▶ [Instructions for the task]: Can you rewrite the material below as a numbered list, leaving out any blank lines?

── Data excerpts ──

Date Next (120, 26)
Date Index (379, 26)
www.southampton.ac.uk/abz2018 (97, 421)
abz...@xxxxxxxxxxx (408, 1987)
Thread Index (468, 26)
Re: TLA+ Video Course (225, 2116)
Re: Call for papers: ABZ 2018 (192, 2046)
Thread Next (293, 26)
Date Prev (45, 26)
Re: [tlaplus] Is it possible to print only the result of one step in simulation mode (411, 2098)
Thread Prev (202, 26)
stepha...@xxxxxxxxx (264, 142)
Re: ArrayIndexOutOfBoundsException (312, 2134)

───

▶ [Result for this exercise]:
1. Date Next (120, 26)
2. Date Index (379, 26)
3. www.southampton.ac.uk/abz2018 (97, 421)
4. abz...@xxxxxxxxxxx (408, 1987)
5. Thread Index (468, 26)
6. Re: TLA+ Video Course (225, 2116)
7. Re: Call for papers: ABZ 2018 (192, 2046)
8. Thread Next (293, 26)
9. Date Prev (45, 26)
10. Re: [tlaplus] Is it possible to print only the result of one step in simulation mode (411, 2098)
11. Thread Prev (202, 26)
12. stepha...@xxxxxxxxx (264, 142)
13. Re: ArrayIndexOutOfBoundsException (312, 2134)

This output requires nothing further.